Are You Ready for a Big Hairy Audacious Goal?
Habits of bold leaders who dare to dream bigger without losing their calm centre
By Suzie Thoraval
“Shoot for the moon. Even if you miss, you’ll land among the stars.”
When 15-year-old Owen Cooper accepted his Emmy Award last week for his performance in the TV show, Adolescence, his words carried a wisdom far beyond his years. Standing on stage — the youngest male acting winner in his category — he spoke with clarity and conviction many seasoned leaders would admire:.
Here’s what he said:
“Honestly, when I started these drama classes a couple of years back, I didn’t expect to be in the United States, never mind here.
But I think tonight proves that if you listen and you focus and you step out of your comfort zone, you can achieve anything in life.”
That line — “if you step out of your comfort zone, you can achieve anything in life” — struck a chord with me.
It is part of my core beliefs and echoes what I often encouraged in my own teams: dare to dream big, set bold goals, and pursue what Jim Collins famously called Big Hairy Audacious Goals (BHAGs).
Adaptive stability and bold goals in an uncertain world
Adaptive stability means holding steady at your core while staying flexible at the edges. In today’s climate of shifting priorities, competing demands, and fast-changing realities, leaders who thrive are those who can anchor themselves while flexing to fit the moment.
This isn’t about chasing reckless ambition. It’s about coupling bold vision with grounded resilience — daring to stretch without losing your stable core.
For many, going after bold goals feels unsettling. But for adaptive leaders, uncertainty isn’t just a risk; it’s an opportunity. It forces us to think differently, look for openings, and reimagine what might be possible.
Two approaches in the race to the South Pole
A famous example of adaptive stability in bold goals is the race to the South Pole in 1911–12.
Roald Amundsen adopted methods that seemed unconventional at the time. He used skis and dog teams, studied Inuit survival techniques, and built a tightly focused plan dedicated solely to reaching the Pole.
Robert Falcon Scott, by contrast, took what looked like the safer, more traditional route. The British explorer relied on ponies, motor sledges, and man-hauling, methods familiar to British expeditions but ill-suited to Antarctic conditions.
Amundsen’s adaptive boldness produced triumph; Scott’s adherence to the conventional method ended in tragedy. Both men were brave — but only one was willing to innovate in the face of uncertainty.
This is the essence of adaptive stability. Bold goals are not about reckless leaps. They are about anchoring in what matters most while daring to stretch beyond the comfort of tradition, harnessing uncertainty as fuel for innovation.

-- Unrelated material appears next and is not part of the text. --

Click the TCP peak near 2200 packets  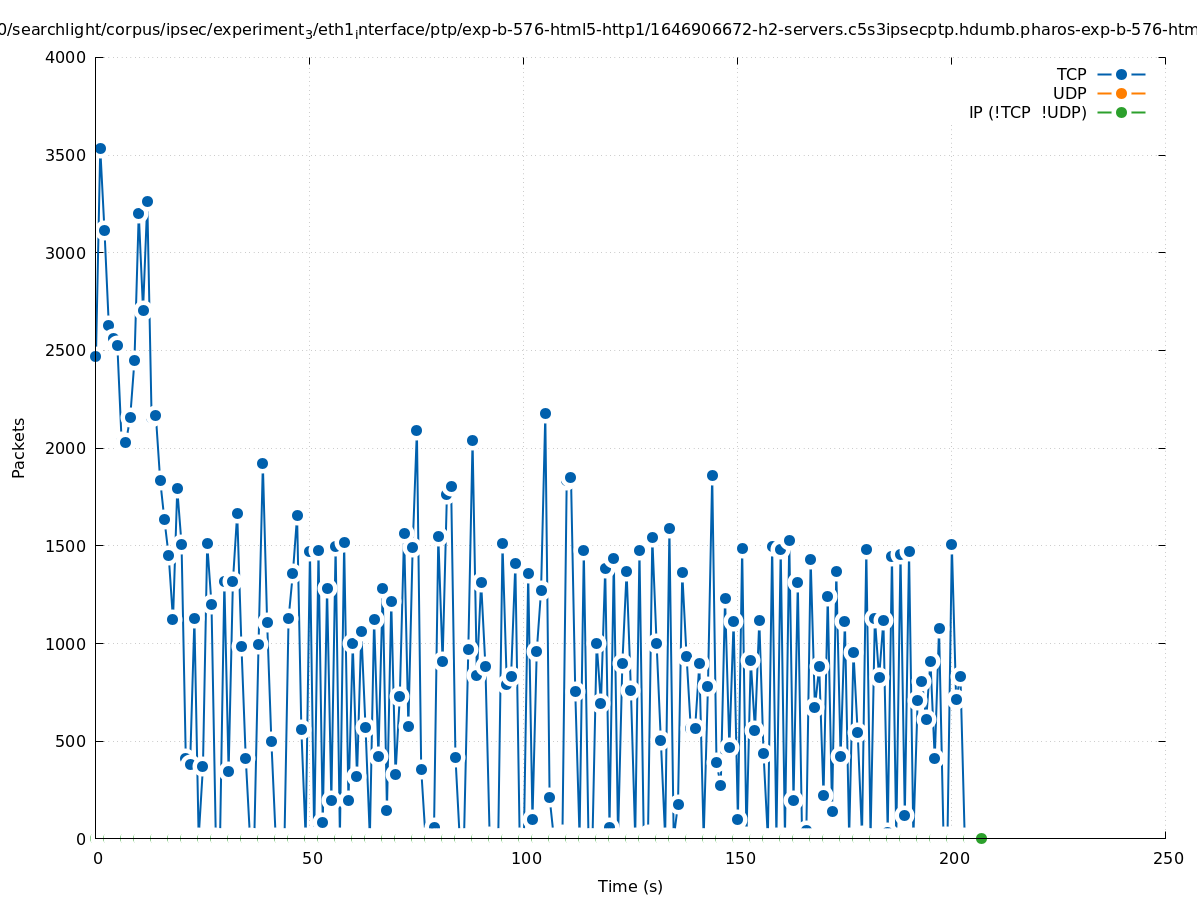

The psychology of bold leadership
Some of my favourite research is Carol Dweck’s studies on growth mindset. Dweck's research shows that those who believe abilities can be developed embrace bigger challenges and persist longer. David Yeager’s studies confirm that when beliefs shift, outcomes follow.
And more than a century ago, the Yerkes–Dodson law demonstrated that a moderate level of discomfort — the “stretch zone” — actually enhances performance. Leaders who never leave the comfort zone stagnate; leaders who stretch wisely grow.
Figure below: The Yerkes-Dodson Law
Habits of leaders who think big
Leaders who consistently embrace bold, audacious goals tend to share habits that anyone can cultivate:
Vision beyond today. Regularly ask, “If nothing constrained us, what would great look like?”
Build option-value. In uncertainty, create multiple small bets so learning compounds and you’re not hostage to one path.
Normalise discomfort. Treat uncertainty as data, not danger; coach teams to operate in the stretch zone.
Anchor in values, flex in methods. Be stubborn on the why, flexible on the how.
Cadence of celebration and reflection. Reward progress and learning — not just outcomes — to sustain belief through the messy middle.
Friction-hunting. Systematically remove process friction that keeps people playing small (approvals, incentives, metrics that reward maintenance over movement).
Translate BHAGs into near-term strides. Break the moonshot into clear 30/60/90-day wins so ambition feels actionable.
Owen Cooper’s words remind us: the comfort zone may feel safe, but it rarely leads to extraordinary outcomes. True breakthroughs lie where courage, vision, and adaptability meet.
In this climate of uncertainty, what bold, audacious goal could you set that would stretch you and your team into a future you haven’t yet imagined?